EXTRACTED TEXT>

----

Wednesday, September 29, 2010

What we can’t say is often who we are.

     I was thinking about a little part of military history and it caused me to question myself. I thought the questioning and answering was a good experience so I want to share it with you and you can, in turn, share it with me and everyone else.
     Think about your lineage. Are your ancestors Irish, Scottish, or maybe Native American? Are they South African, Chinese, Indian, Samoan, or Maori? What are they? I am all from the British Isles. I am Scottish on my mother’s side, Welsh, and Irish on my father’s side.
     Do you show your lineage? Is your skin very light, very dark, or somewhere in between and what about your body and your face? I have high cheekbones and strawberry blonde hair with a very red beard. My skin is so pale that you can see all the veins on my chest and I have a sunburn from sitting outside for three hours yesterday while I read Sherman Alexie’s The Absolutely True Diary of a Part-Time Indian.

----

RECORDS PROVIDED>
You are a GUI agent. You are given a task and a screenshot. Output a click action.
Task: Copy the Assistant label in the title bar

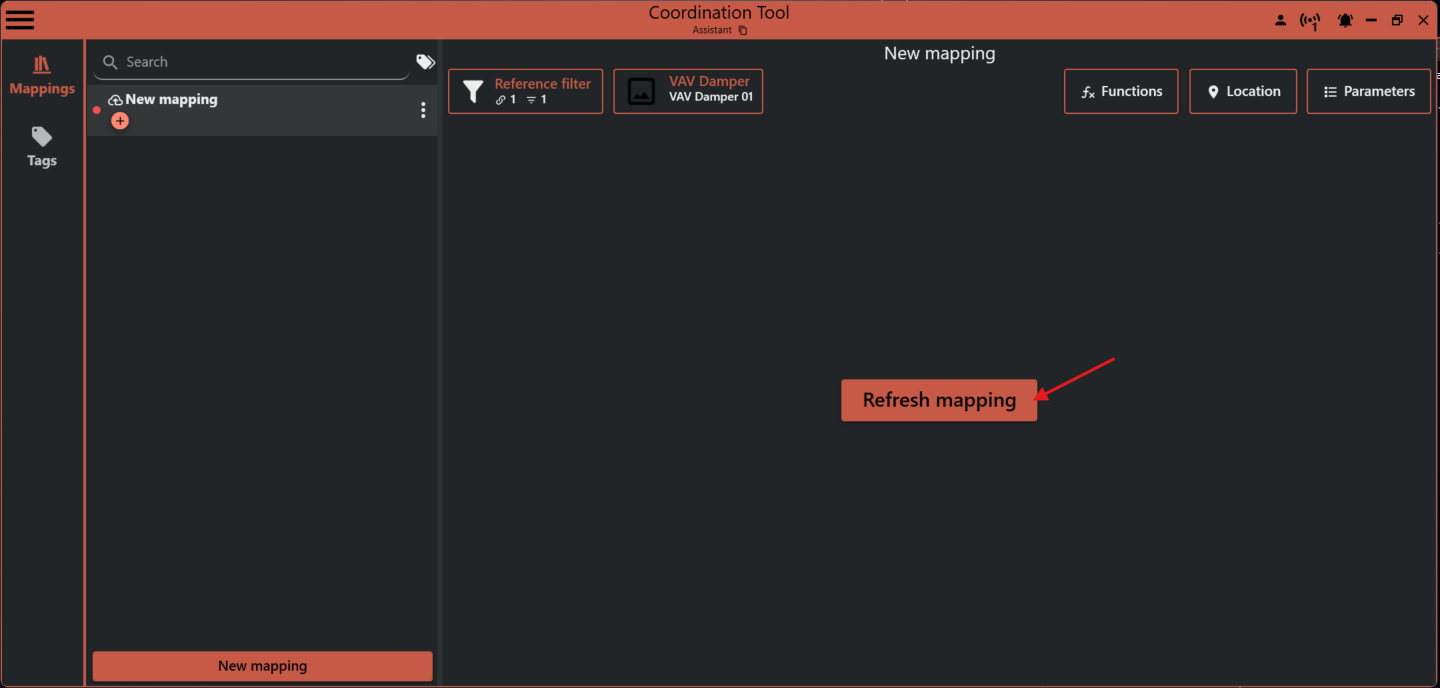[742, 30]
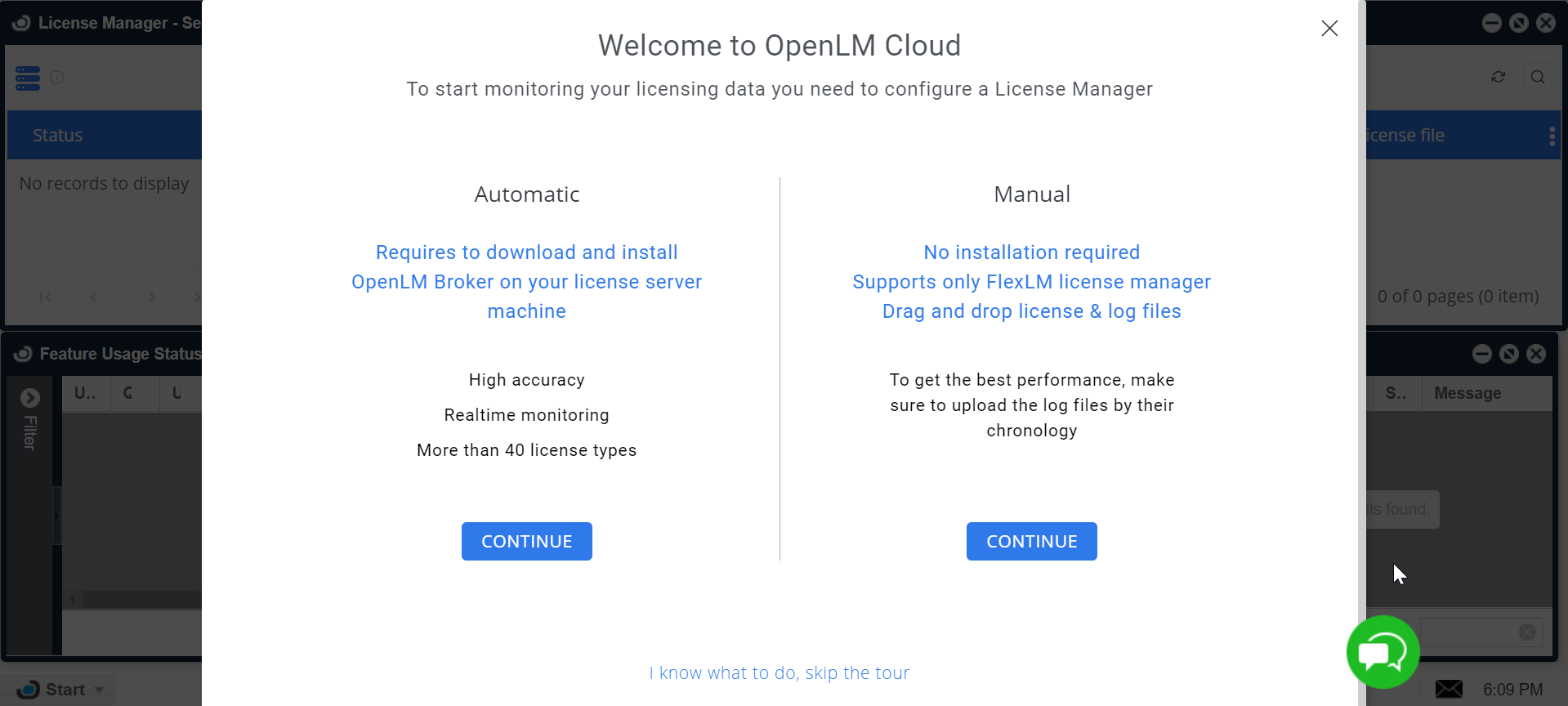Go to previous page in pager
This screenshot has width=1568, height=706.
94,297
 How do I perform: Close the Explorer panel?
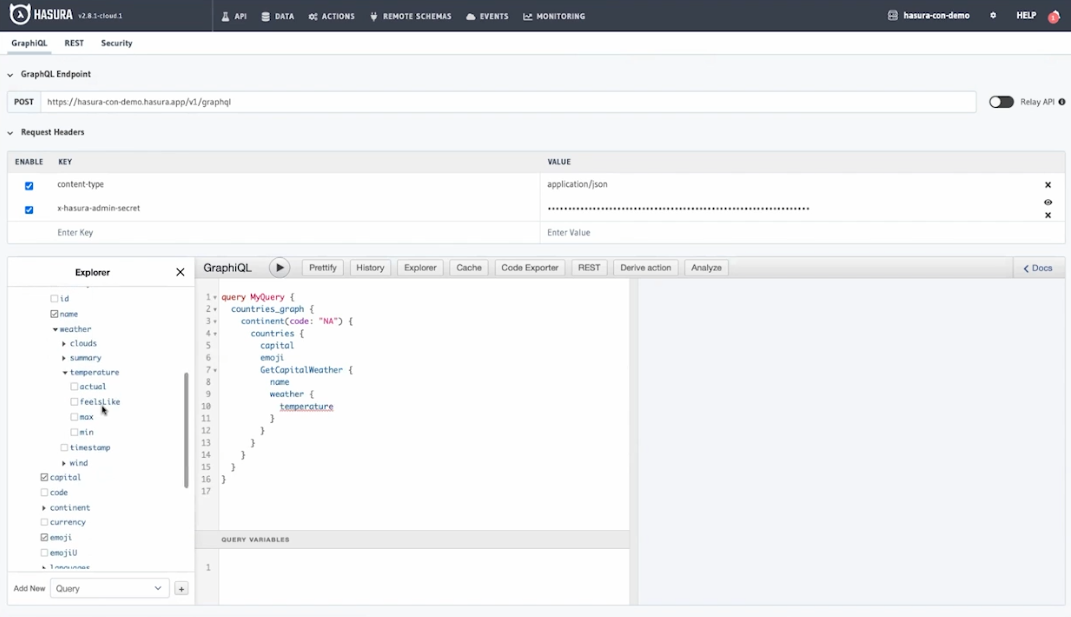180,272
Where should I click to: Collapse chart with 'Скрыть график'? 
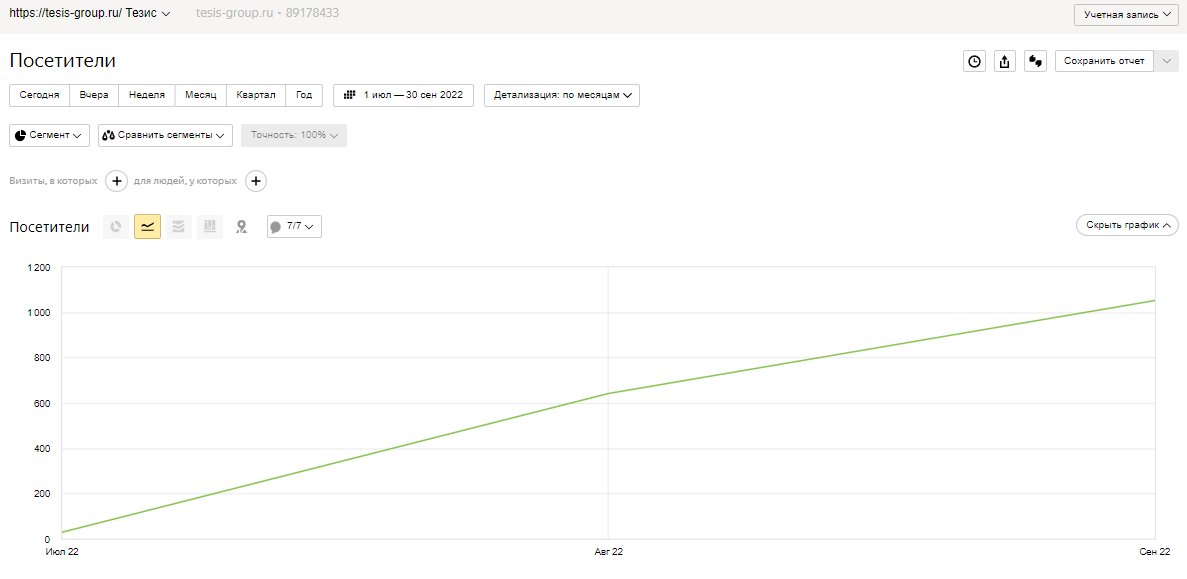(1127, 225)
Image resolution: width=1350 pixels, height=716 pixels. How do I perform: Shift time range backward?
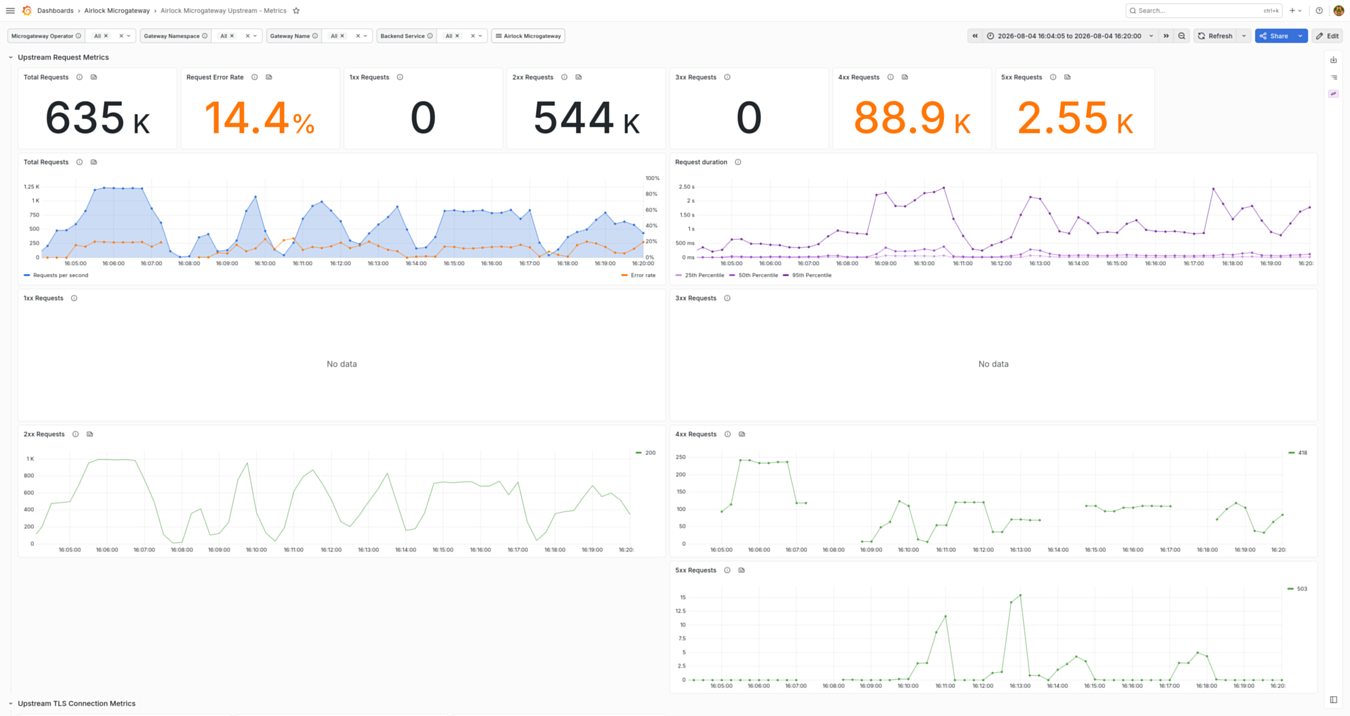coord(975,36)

----

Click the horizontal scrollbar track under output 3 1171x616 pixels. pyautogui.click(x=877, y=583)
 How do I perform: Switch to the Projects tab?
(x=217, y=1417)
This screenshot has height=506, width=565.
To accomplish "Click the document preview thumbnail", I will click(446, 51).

----

Please answer these questions about the blog post above:
1. What date does the post carry?
2. On which side of the family is the writer Scottish?
3. For how long did the writer sit outside reading yesterday?

1. Wednesday, September 29, 2010
2. The mother's side
3. Three hours